E dagli occhi, dagli occhi di Lucifero non può non stillare allora una lacrima di tristezza, in cui a cristallizzarsi è il suo stesso destino. Un destino di cui egli medesimo s’è fatto artefice.
Una lacrima, in cui v’è tutto il senso d’una terribile evoluzione: dal Bene al Male; dall’Amore all’Odio; da prediletto a reietto. Da eletto a maledetto.
Non meno simbolica, né meno significativa, è la matericità stessa di quella lacrima: nulla di etereo; di leggiadro; di evanescente. Al contrario: una perla dura, tangibile. Meravigliosamente, dolorosamente terrena. Pesante, concreta: come la condizione umana. Come la delusione umana. Come il dolore umano. Come la rabbia liquida, pregna di sconfitta e di quasi quieto risentimento, che fermenta dietro quelle iridi terree.
Un’espressione umana, fin troppo umana allora, dietro la quale è altresì impossibile non riconoscere troppo di Lucifero in noi. Contraddittori impasti di fango e Cielo; capaci di grandi bontà e d’immani atrocità al tempo stesso; vittime d’un delirio d’onnipotenza in virtù del quale spesso, troppo spesso, dimentichiamo d’esser non padroni, bensì semplici ospiti del mondo.
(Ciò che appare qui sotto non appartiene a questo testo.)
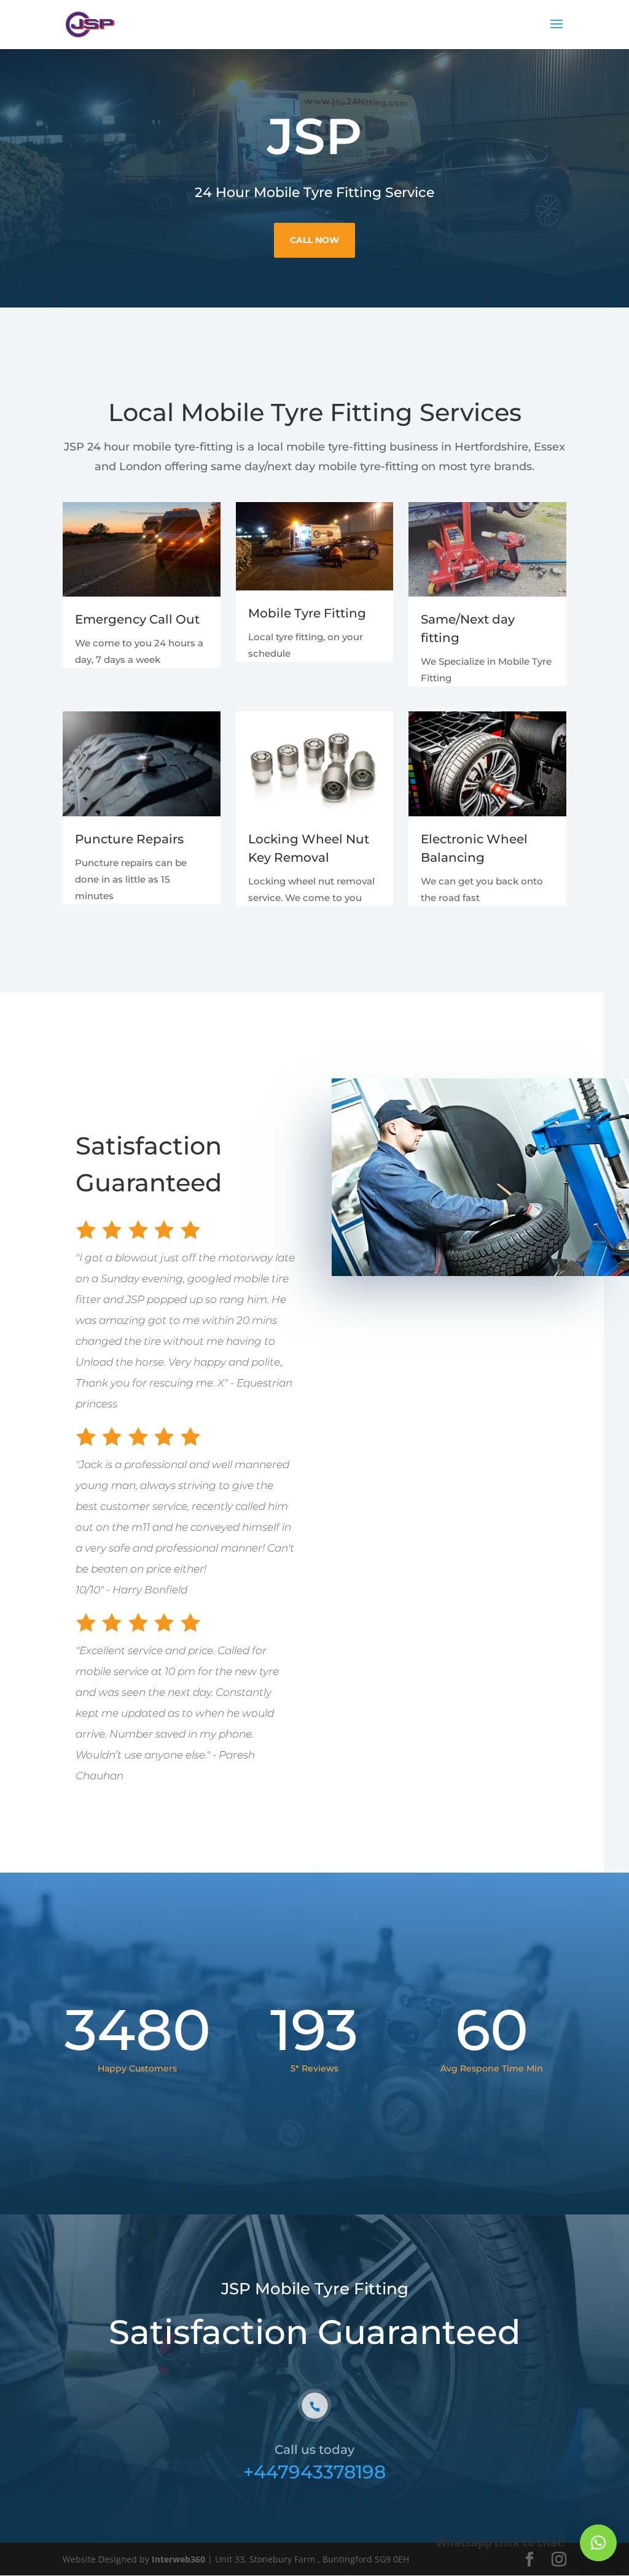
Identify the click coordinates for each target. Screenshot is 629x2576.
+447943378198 (314, 2472)
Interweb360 (178, 2559)
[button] (598, 2542)
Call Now (314, 240)
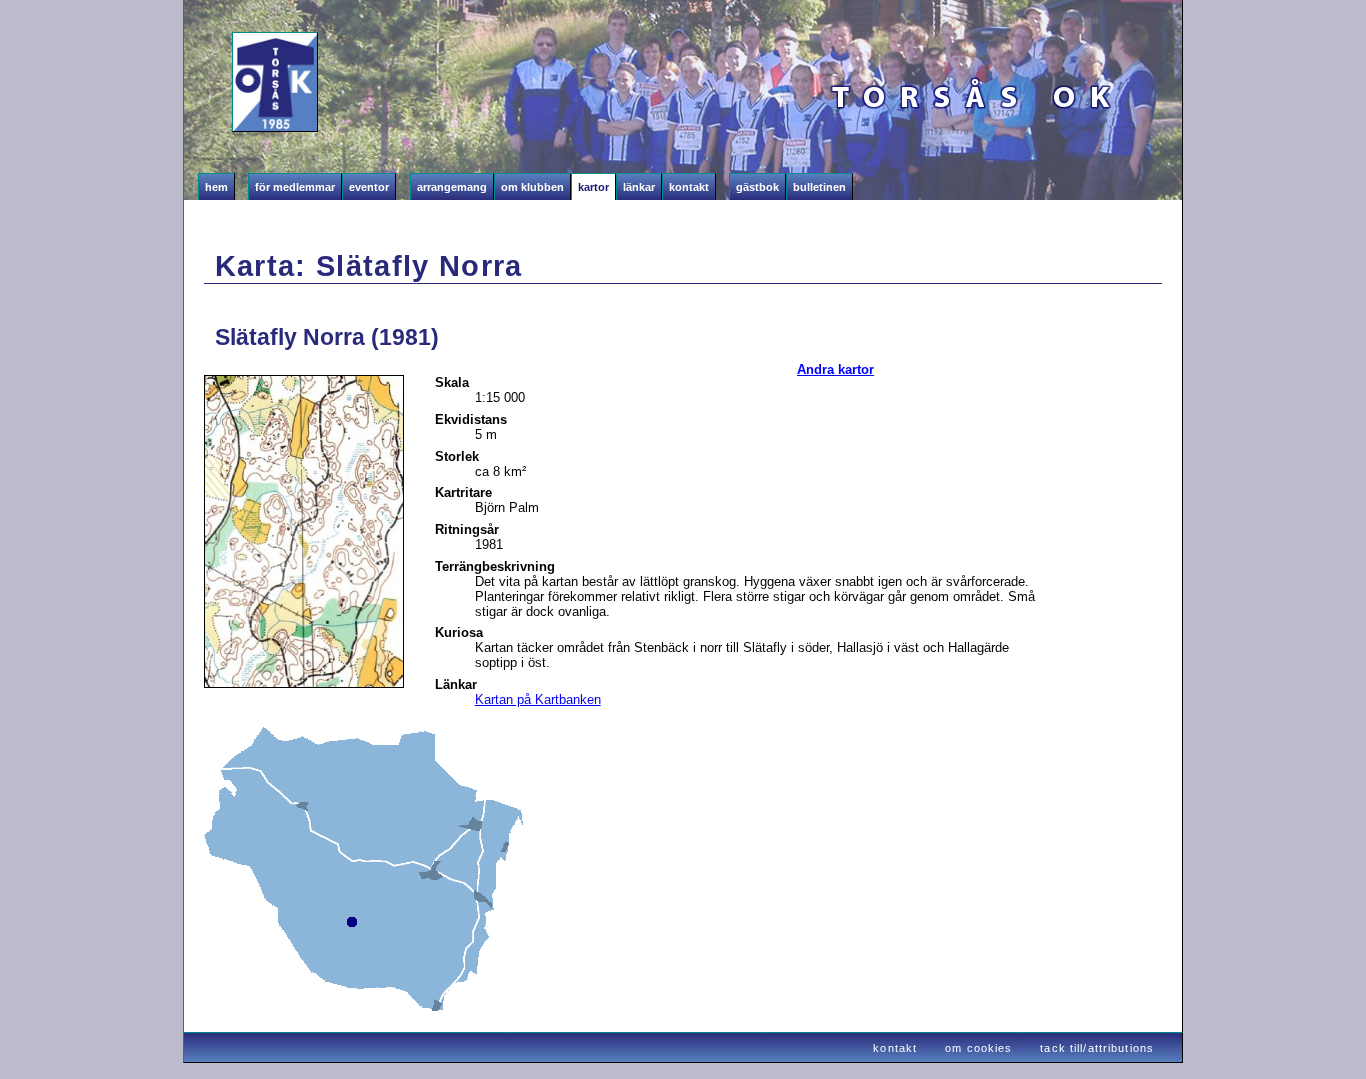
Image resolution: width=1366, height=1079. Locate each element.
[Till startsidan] (227, 94)
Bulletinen (819, 187)
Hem (216, 187)
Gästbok (757, 187)
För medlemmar (295, 187)
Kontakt (689, 187)
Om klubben (532, 187)
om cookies (978, 1048)
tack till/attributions (1097, 1048)
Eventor (369, 187)
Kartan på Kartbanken (538, 699)
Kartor (593, 187)
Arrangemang (452, 187)
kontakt (895, 1048)
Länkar (639, 187)
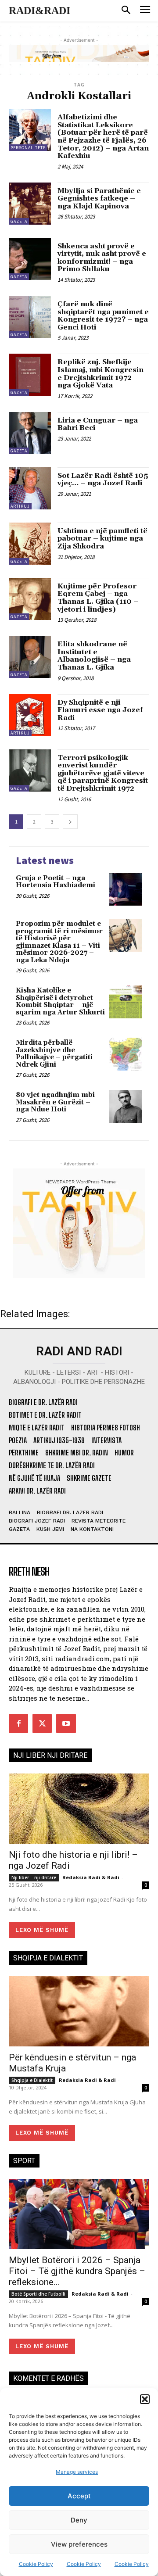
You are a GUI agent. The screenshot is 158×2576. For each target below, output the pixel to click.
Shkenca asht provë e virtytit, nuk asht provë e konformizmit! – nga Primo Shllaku (101, 258)
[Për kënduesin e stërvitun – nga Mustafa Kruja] (79, 2011)
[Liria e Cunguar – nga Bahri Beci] (30, 433)
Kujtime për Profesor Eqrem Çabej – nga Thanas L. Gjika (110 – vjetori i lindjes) (98, 598)
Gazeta (19, 221)
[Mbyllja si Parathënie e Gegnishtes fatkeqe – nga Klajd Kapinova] (30, 204)
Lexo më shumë (41, 1930)
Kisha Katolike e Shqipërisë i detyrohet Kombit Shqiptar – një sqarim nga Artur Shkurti (60, 1001)
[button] (144, 2399)
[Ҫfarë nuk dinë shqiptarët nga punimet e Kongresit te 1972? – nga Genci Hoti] (30, 317)
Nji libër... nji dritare (33, 1877)
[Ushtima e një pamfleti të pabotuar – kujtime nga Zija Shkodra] (30, 544)
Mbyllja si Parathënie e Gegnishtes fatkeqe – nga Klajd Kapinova (99, 198)
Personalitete (28, 147)
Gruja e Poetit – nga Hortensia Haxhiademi (55, 882)
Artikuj (20, 506)
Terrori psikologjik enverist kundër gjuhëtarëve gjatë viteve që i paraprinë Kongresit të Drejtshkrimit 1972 (102, 773)
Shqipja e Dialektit (32, 2080)
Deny (79, 2520)
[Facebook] (18, 1723)
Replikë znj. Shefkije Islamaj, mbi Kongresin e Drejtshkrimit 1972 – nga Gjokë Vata (100, 374)
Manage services (77, 2472)
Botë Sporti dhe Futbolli (38, 2294)
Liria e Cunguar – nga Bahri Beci (97, 424)
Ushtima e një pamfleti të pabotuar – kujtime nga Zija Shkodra (102, 539)
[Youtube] (65, 1723)
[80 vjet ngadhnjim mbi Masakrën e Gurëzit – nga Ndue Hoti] (125, 1106)
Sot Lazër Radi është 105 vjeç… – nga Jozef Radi (102, 479)
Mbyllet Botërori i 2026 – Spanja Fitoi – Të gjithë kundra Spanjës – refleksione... (77, 2271)
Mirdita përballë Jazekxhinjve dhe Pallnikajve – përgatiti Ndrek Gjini (54, 1054)
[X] (42, 1723)
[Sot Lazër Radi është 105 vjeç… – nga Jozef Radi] (30, 488)
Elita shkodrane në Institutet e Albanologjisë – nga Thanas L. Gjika (94, 656)
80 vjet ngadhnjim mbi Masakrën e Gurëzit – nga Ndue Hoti (55, 1102)
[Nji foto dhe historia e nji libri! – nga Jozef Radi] (79, 1808)
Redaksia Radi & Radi (90, 1877)
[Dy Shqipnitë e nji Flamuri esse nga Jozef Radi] (30, 715)
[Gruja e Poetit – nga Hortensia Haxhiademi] (125, 889)
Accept (79, 2496)
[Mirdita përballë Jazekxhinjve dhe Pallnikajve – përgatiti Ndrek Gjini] (125, 1054)
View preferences (79, 2544)
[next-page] (70, 821)
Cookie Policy (36, 2564)
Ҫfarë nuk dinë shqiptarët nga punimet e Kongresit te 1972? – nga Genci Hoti (103, 316)
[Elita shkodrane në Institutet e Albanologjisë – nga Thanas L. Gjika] (30, 657)
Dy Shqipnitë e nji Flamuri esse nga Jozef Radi (100, 710)
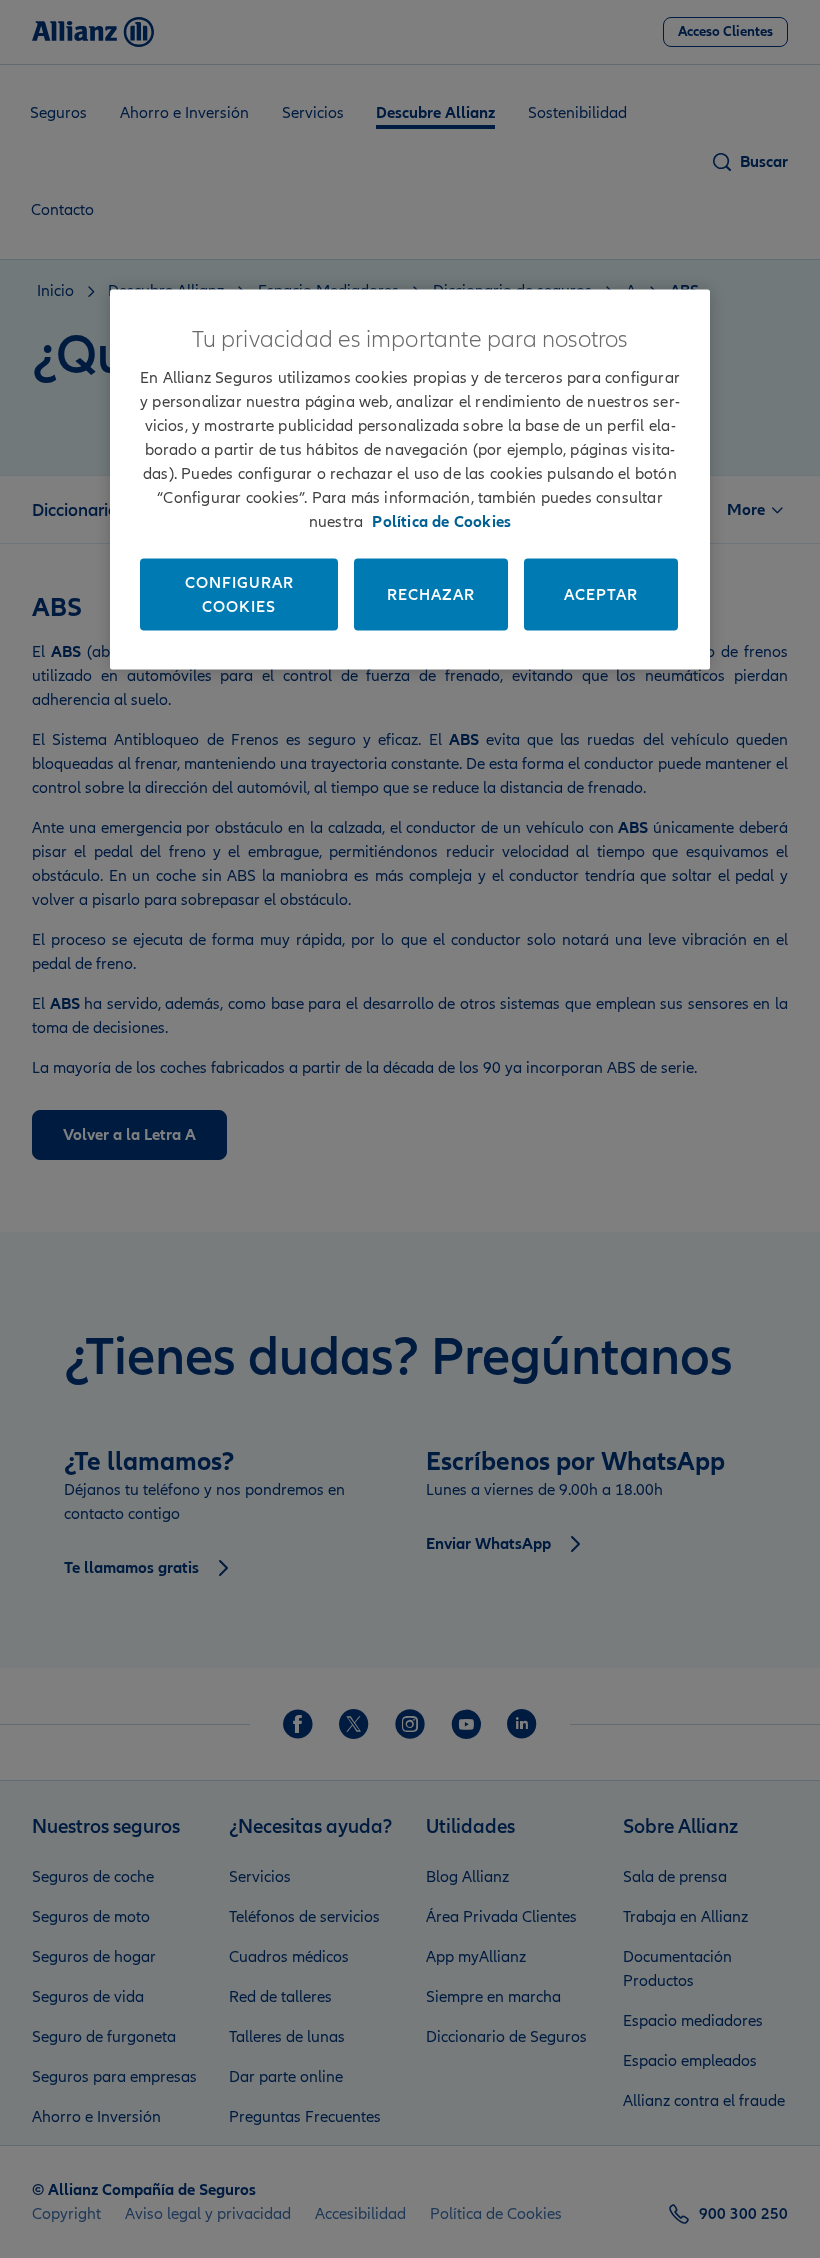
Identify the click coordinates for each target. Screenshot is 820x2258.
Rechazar (431, 594)
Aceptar (601, 594)
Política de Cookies (441, 521)
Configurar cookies (239, 594)
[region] (410, 479)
E in Lucifero rivediamo allora noi stessi nell’istante medesimo in cui ci siamo, nostro malgrado, persi. Arresi. O forse, stavamo per farlo. Perché, come Dante c’insegna, il Paradiso può tramutarsi in Inferno in un istante. E viceversa.
Tutti, ad un certo punto della vita, peccatori, gettati fuori a calci dal Paradiso.
Tutti, ad un certo punto dell’esistenza, angeli caduti per aver forse troppo osato aspirare.
Tutti, ad un certo punto, in bilico tra la rassegnazione all’odio e il barlume d’una speranza malgrado tutto dura a morire. E che ancora sembra sussurrarci che, nonostante tutto, “non tutto è perduto”.
Il Lucifero di Guillaume è allora, per certi versi, metafora dell’uomo, di noi tutti. E di noi tutti è chiamato a rappresentare non solo la sconfitta, la perdizione. Ma altresì il pentimento, il rimorso; il desiderio di rivalsa, la disobbedienza; il senso di vergogna, finanche con noi stessi, per i nostri sogni mancati; l’ambizione, il non piegarsi alle leggi imposte dall’alto; l’aspirazione frustrata a rendersi altro da sé. Forse più perfetti, più angelici: più celestiali di quanto la nostra natura prettamente umana, perfettibile e corruttibile a un tempo, non sia.
Talvolta sconfitti, ancor oggi umiliati per quello che fu il primo peccato dell’umanità: un moto d’orgoglio. Ma non per questo vinti. Non per questo privi di un’immediata reazione, pronti a rialzarci; a dare fondo alle nostre proprie forze.
Per urlare di rabbia. O di speranza. Per ridar vita alle nostre ali, sia pur ormai scure, quasi nere. Spente. Ripiegate sulla schiena, senza più forza di volare. Senza più il classico vigore, bianco e splendente, degli angeli.
E per quanto massimo simbolo d’arroganza e superbia; di peccato e d’orgoglio; di rabbia e d’ardimento; angelo caduto per eccellenza, “creatura ch’ebbe il bel sembiante”; colui che fu posto da Dante nel nono cerchio dell’inferno; il Lucifero di Liège non può non essere allora un’opera universale e senza tempo. Una vertigine in marmo, che fa tremare di soggezione e, al contempo, di commozione chi la osserva e contempla.
Perché Lucifero, con la sua ribellione e sofferenza, non può non riportare alla mente le nostre stesse debolezze; le nostre sconfitte nel quotidiano. Pone forse noi medesimi e il nostro stesso essere più vicini al travalicare i limiti imposti; al riuscire, con qualunque ingegno, al raggiungimento dei nostri intenti più alti ed arditi. Sì da farci sentire, alfine, forse più vicini, più affini ad un Lucifero caduto di quanto lo saremmo verso Cristo e la sua sofferenza. Più compresi, più “umani”. Meno soli.
Più portati a chiederci quale angelo, per davvero, alberga in noi.
Un angelo ribelle, pieno di dolore e risentimento? Mostro terribile che inganna e corrompe, e per questo costretto ad un eterno esilio negli Inferi? O, non piuttosto, creatura mutuamente, eternamente divisa in due, tra una fragile natura umana ed una angelica, più alta e sublime?
“Quis ut Deus?” (“Chi è come Dio?”)
L’interrogativo, eterno, immortale e forse senza speranza, nel cuore dell’uomo. E la risposta, in ciascuno di noi.